- **ABOUT THIS EXERCISE**
Which lines run from the one containing "Click the word" through the end of the entries? Restate them word for word, and only those.

Saved entries:

===============

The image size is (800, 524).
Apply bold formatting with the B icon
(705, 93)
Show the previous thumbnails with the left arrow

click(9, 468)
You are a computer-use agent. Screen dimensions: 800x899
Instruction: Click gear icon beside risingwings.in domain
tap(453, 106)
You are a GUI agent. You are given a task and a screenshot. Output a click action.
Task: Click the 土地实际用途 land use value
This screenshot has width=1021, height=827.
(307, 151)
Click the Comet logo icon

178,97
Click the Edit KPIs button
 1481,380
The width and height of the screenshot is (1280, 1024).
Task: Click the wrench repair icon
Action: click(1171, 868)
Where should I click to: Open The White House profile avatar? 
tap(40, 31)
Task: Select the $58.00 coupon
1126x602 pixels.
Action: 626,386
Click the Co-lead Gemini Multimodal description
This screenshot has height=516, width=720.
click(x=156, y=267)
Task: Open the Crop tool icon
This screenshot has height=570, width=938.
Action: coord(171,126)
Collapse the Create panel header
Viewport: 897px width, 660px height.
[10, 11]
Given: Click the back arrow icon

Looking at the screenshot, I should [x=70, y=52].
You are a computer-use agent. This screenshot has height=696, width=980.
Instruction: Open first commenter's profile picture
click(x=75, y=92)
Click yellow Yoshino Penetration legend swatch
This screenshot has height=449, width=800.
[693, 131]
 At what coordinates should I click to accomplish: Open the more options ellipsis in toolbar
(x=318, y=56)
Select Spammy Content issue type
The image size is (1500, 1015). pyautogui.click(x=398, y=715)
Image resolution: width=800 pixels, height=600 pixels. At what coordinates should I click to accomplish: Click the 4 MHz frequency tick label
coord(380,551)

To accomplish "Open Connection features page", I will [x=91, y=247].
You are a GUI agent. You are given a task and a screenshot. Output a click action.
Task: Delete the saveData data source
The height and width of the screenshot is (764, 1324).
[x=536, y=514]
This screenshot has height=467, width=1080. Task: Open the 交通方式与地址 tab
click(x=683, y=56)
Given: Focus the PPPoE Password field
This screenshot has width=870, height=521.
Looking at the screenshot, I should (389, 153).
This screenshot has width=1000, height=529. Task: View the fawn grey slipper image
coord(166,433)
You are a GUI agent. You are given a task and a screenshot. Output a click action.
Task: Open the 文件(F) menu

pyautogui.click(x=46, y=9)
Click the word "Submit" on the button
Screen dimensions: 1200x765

===============

- **SOLUTION FOR THIS EXERCISE**
Click the word "Submit" on the button
Screen dimensions: 1200x765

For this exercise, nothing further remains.